## [LIST OF TASKS]
A – In the passage on home-buying expenses, reproduce word for word the span from "- Appraisal. An" to "to work with.".
B – Name every expense that the passage on home-buying expenses gives as a list heading.
C – Extend the passage on home-buying expenses, picking up after its final sentence.

## [PASSAGE]
There are expenses associated with buying a home that buyers may overlook or forget to consider when embarking on their journey to purchase a home. I’ve compiled this list of common expenses buyers may face, to help you prepare and budget for the buying process:
- Home Inspection. A home inspection is paramount to a buyer’s due diligence to ensure you are aware of the condition of the home you are purchasing. While an inspection cannot reveal 100% of issues, it will give you a good picture of the state of the home and may aid in the negotiating process if any issues arise. A home inspection is paid for by the buyer and the cost can vary depending on the location, size and type of property.
- Appraisal. An appraisal is almost always required by lenders before a mortgage is approved. While most banks will pay to have an appraisal conducted, some smaller lenders will require the buyer to pay for the cost of the appraisal. Be sure to ask your lender who will pay for the appraisal when deciding which lender to work with.
- Surveyor. A buyer may require a survey to identify boundaries, encroachments, easements or other issues that may be present. Also, if a buyer plans to make future improvements or changes to the property that would require a building permit, minor variance or a severance, then a survey would likely be required.

(Rows from a screen grounding dataset)

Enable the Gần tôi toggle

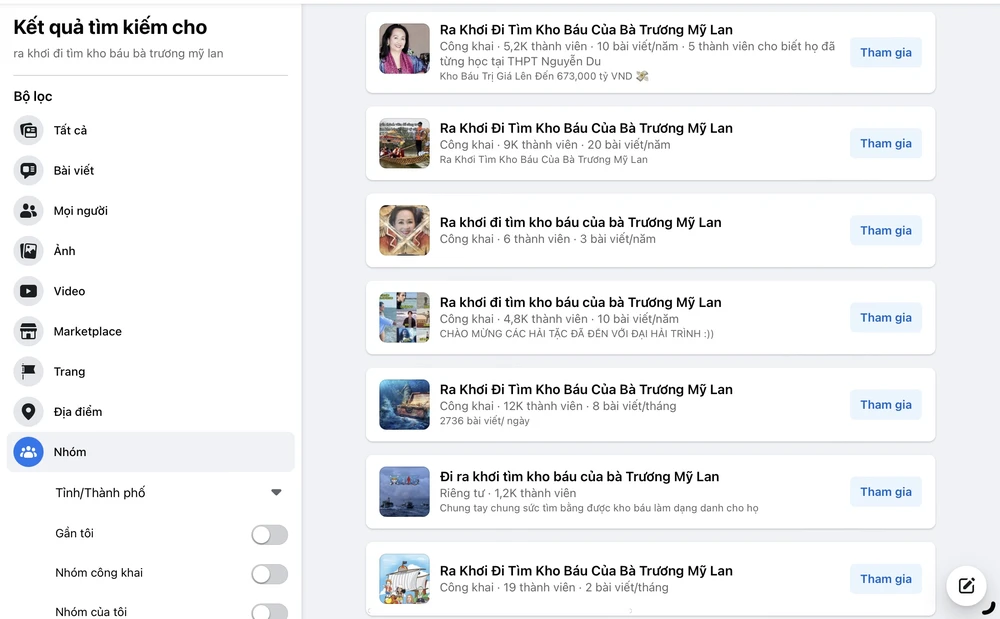coord(269,534)
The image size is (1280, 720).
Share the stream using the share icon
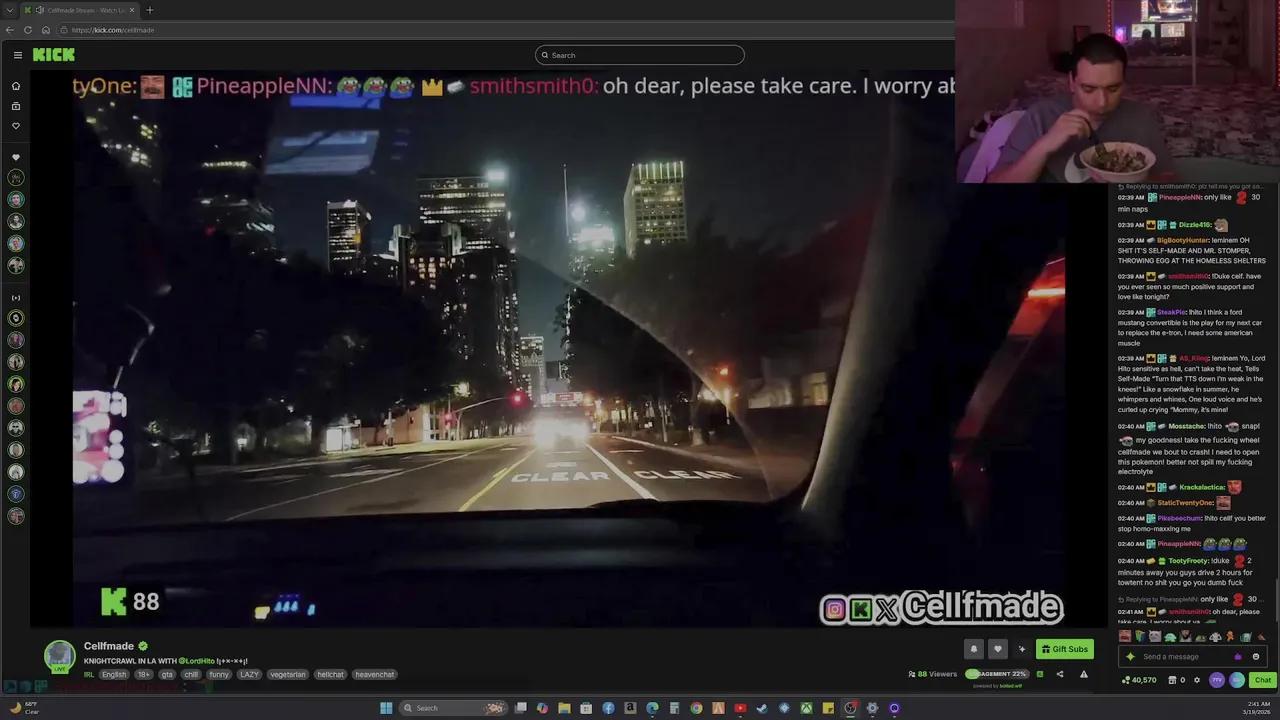pos(1062,676)
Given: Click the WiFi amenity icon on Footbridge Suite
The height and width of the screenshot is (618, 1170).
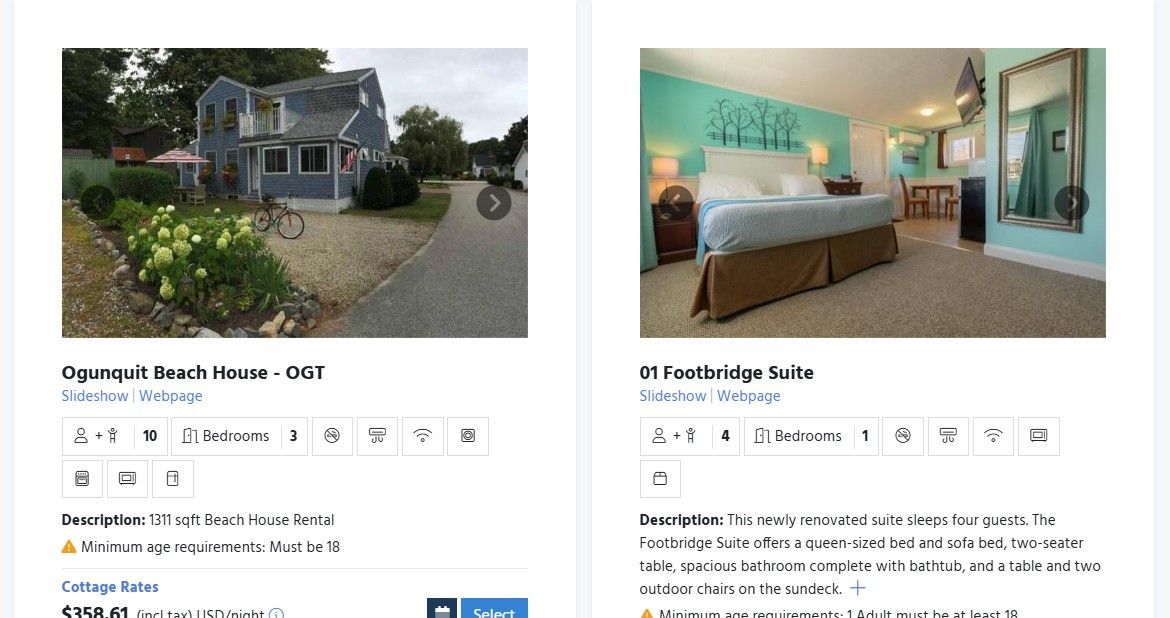Looking at the screenshot, I should (x=993, y=436).
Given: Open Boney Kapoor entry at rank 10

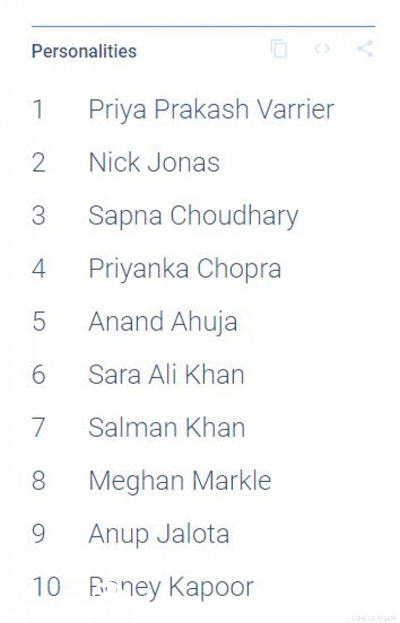Looking at the screenshot, I should click(x=171, y=587).
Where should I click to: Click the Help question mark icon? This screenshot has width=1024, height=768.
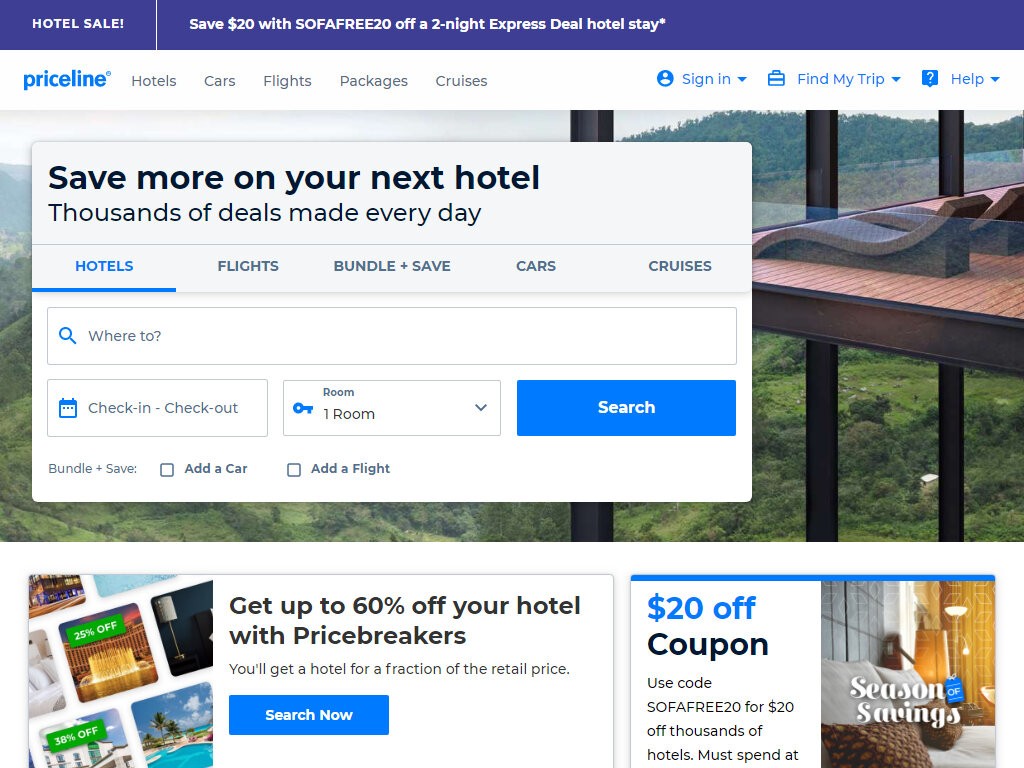click(929, 79)
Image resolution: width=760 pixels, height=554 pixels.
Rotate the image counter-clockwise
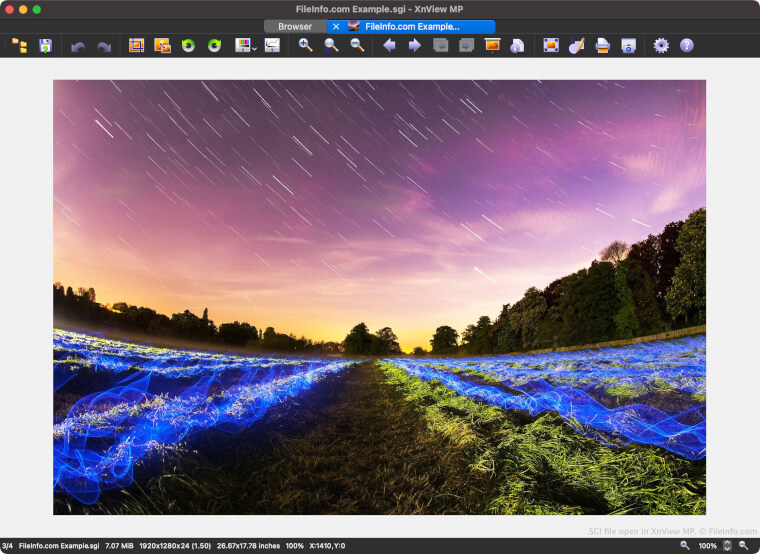click(x=188, y=45)
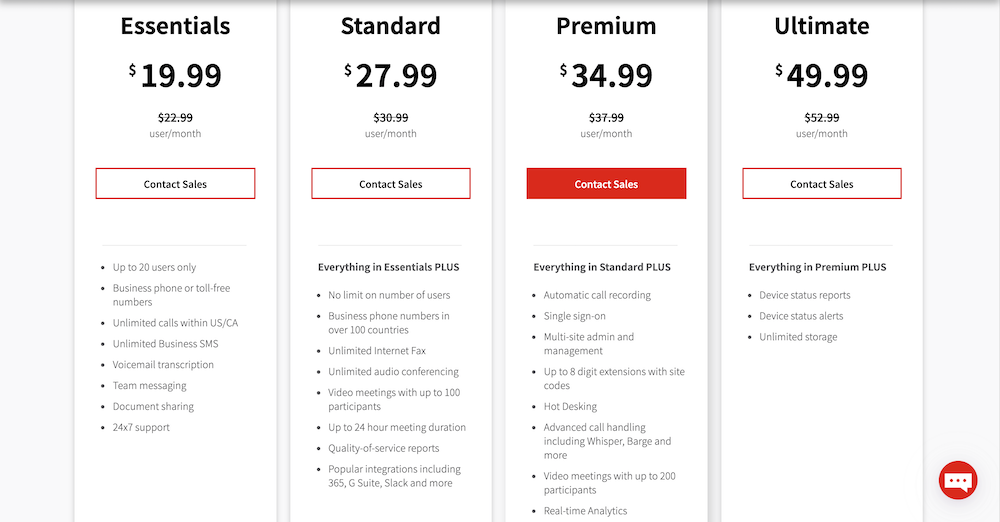Click the crossed-out $52.99 original price
This screenshot has height=522, width=1000.
point(822,117)
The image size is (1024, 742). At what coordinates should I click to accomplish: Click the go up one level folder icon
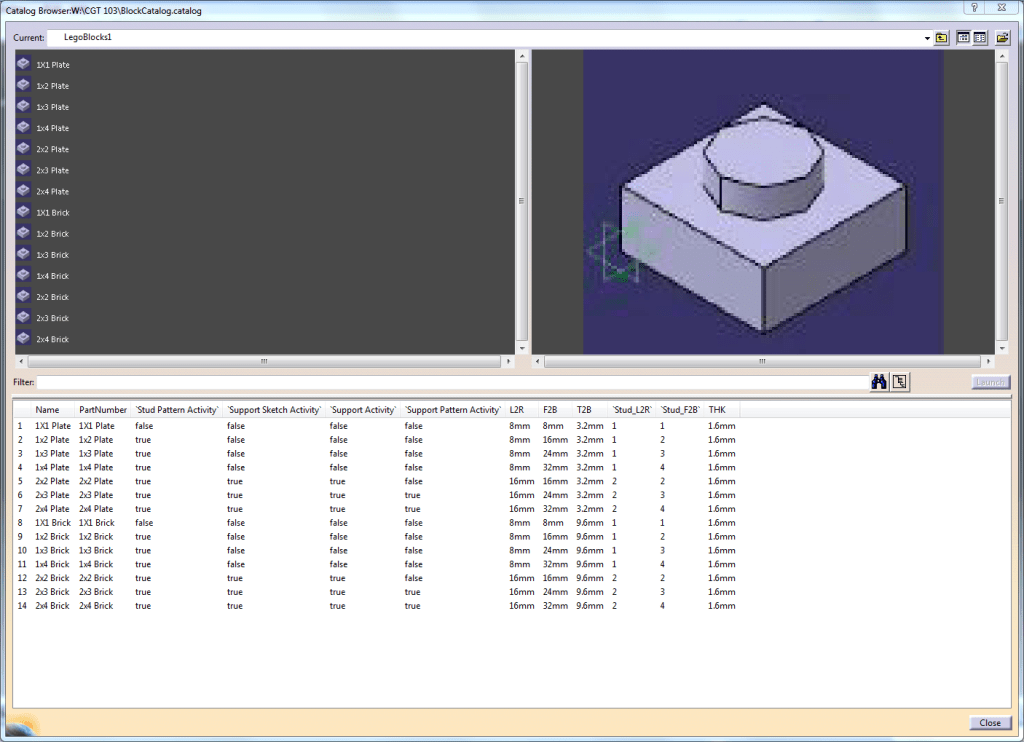(941, 38)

## [ANSWERS FOR THE TASKS]
A –
- Appraisal. An appraisal is almost always required by lenders before a mortgage is approved. While most banks will pay to have an appraisal conducted, some smaller lenders will require the buyer to pay for the cost of the appraisal. Be sure to ask your lender who will pay for the appraisal when deciding which lender to work with.

B – Home Inspection, Appraisal, Surveyor

C –
- Statement of Adjustments. The statement of adjustments is prepared by the seller’s lawyer and sets out the purchase price, credits the deposit to the buyer, and pro-rates any unpaid items(e.g., property tax, unmetered utilities such as an oil or propane tank, condominium fees, etc.). The day of closing as it pertains to the adjustments is always apportioned to the buyer. The statement of adjustments will identify the final amount payable by the buyer when the sale of the property closes after adjustments are made. Due to the adjustments made, the final price will most often differ from the sale price indicated in the agreement of purchase and sale.
- Title Insurance. Title insurance protects a buyer against various title related problems that may arise during, at, or after closing. An owner’s policy is not mandatory but provides great value for buyers and will likely be recommended by your lawyer. In addition to an owner’s policy, lenders may require a buyer to purchase a separate policy to protect the lender’s interest in the property should a problem with title arise.
- Legal Fees. Your lawyer will review the agreement of purchase and sale, perform title and non-title searches, review and make changes to the statement of adjustments as required, liaise with the seller’s lawyer regarding any issues as a result of title and non-title searches, and fulfill any other requirements of the transaction. Legal fees will range in price depending on the complexity of the transaction. Additional fees may apply such as the cost of registering the deed, and other miscellaneous disbursements.
- Moving and Personal Expenses. The cost of moving will vary, depending on whether you decide to pack and move on your own or hire professionals. Which moving company is selected and the distance of your move will also impact the cost involved. Other moving expenses can include incidentals such as mail forwarding, transferring utility and service contracts, etc. The cost to furnish your new home should be taken into account as well, especially if you are a first-time homebuyer.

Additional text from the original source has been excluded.